I’m not going to lie to you: crossing the Panama Canal is exciting. Massive cargo ships, other sailboats, the prospect of getting dashed against the walls and sinking in the lock – the Canal has it all. Lucky for me, my computer-savvy family was able to capture part of the journey via the webcams set up at each lock – be sure to watch the flipbook at the end of the post!
Originally appeared in Canal Win! on May 5, 2012
Waiting for your canal date is a lot like waiting for Christmas when you are six years old. Time moves unendurably slowly, and at some point you are convinced the big day is never going to arrive. And then it does. And then you are so excited and jumpy and full of sugar that you can hardly focus long enough to enjoy the experience. But, since I’m a grown-up and all mature and stuff, I was able to calmly record my observations. When I wasn’t busy being excited and jumpy and full of sugar.
The day before, I cooked from lunch until midnight. That is because we would have an extra five people aboard – an advisor, two linehandlers (friends of ours), and their two kids, ages 11 and 13. I also knew there would be no time to cook anything complicated during the two-day transit, as I would be busy helping ensure our boat didn’t crash into the walls of the locks. Because crashing is bad seamanship, my friends. Also, a quick path to divorce.

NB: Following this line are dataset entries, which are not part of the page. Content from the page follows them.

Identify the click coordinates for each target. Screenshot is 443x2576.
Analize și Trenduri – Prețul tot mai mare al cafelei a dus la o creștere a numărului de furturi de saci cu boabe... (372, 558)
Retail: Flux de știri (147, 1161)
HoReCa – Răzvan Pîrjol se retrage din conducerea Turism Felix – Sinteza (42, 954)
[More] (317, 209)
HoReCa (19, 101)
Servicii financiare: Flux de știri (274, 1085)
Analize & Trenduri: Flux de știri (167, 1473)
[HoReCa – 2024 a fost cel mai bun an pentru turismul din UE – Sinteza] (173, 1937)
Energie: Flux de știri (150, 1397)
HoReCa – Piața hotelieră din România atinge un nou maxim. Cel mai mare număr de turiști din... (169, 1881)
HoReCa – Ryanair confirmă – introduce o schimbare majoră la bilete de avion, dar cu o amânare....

Anyway. I made pancakes, chicken-lemon-feta pasta, Caesar salad, garlic bread, two chocolate cakes, and four pizzas ahead. We did scrambled eggs in the morning, because they are quick, and I made a loaf of cinnamon raisin bread in the breadmaker, ready just as everyone awoke. Mmm. I’m not a great chef, but when I stick to my classics, everyone seems satisfied.

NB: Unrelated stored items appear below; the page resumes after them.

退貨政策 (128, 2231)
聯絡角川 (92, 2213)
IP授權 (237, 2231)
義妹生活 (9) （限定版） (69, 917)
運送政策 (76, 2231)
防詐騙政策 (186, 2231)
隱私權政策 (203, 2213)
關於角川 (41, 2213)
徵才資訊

But what about the canal itself? What happens is, during that interminable waiting time, your boat gets measured and you give many, many dollars to the canal authorities. They decide how best to fit you in with other boats. Then, on the day, you go to a staging area called The Flats at the time they tell you, and you wait. Your advisor shows up. And, surprise! He has an apprentice with him. You are glad you made so much food. Then, the fun begins.
There was a freighter named Baltic Star in the lock with us.
|Passing by to reach the first lock.|
|Please, let there be room for both of us.|
We were rafted together with two other boats, a catamaran and another monohull. The cat was in charge of driving, and we on either side were in charge of staying appropriately tied to the lock walls.
How it works is this. Once you enter the first lock, a canal linehandler throws you a monkey’s fist. (No, not literally. Gross. It means a line with a big knot tied on the end.) You tie this through the large bowline on the end of the line you have prepared on board, and he hauls your line up. When you get to your designated spot, he throws your bowline over a bollard, and voila. You are lied to the lock wall. You tighten your line, cleat it off, the doors close and things get started.
|Too late to change your mind now.|
As the water rushes into the lock, you need to keep taking up the slack on your line. Only not too much, or your boat will get pulled into the wall. Your counterpart, the linehandler on the wall, will give you helpful signals to guide you. Unfortunately, all signals look like “talk to the hand” to my eyes. Take up slack, don’t take up any more, cleat that off, keep going – everything earned a raised hand. The advisor beside me translated these gestures for me, and seemed genuinely puzzled that I didn’t naturally understand what the man wanted.
|They understood as much as I did.|
On it went through three locks. When we reached Gatun lake, we cut loose from the other two boats, and found a mooring for the night.
Early the next day, we were up for round two. We had a long motor through Gatun lake to reach the Miraflores locks on the Pacific side. It was very pretty country; it looked very much like Cootes Paradise (the tip of Lake Ontario), but with more palm trees.
|This all seems so familiar…|
The Miraflores locks were the same, but in reverse. Gently letting the line out to keep a little, but not too much, tension, and again, to keep from banging into the walls. We were rafted to just the catamaran on this leg. My dad took these screen captures:
And my Uncle Tom sent me this awesome flipbook:
And people claim technology never did anything good.
Before we knew it, we were there. The Pacific!
|Holy bananas, it’s a whole new ocean.|
We granted ourselves a day of rest, and now we are back in job mode. After a last flurry of buying food and boat parts and whatever else we won’t see again until New Zealand, we’ll head for the Perlas.
But first, we get to do the canal again, this time as linehandlers for our friends.
Reaction: June 2014
I had forgotten just how fun it was to cross the Panama Canal. I’m getting excited just remembering the whole thing. Aside from being great in itself – going up and down those locks really is pretty cool – crossing the Canal carries psychological weight. It marked a new chapter in our trip: we left the Caribbean behind, and it was time to dare mighty things by tackling the Pacific. So much awaited us: breaking the mizzen mid-ocean, snorkelling French Polynesia, finally finding a decent control for my seasickness, and meeting so many new friends. It makes me want to do it all over again. Anyone need a linehandler?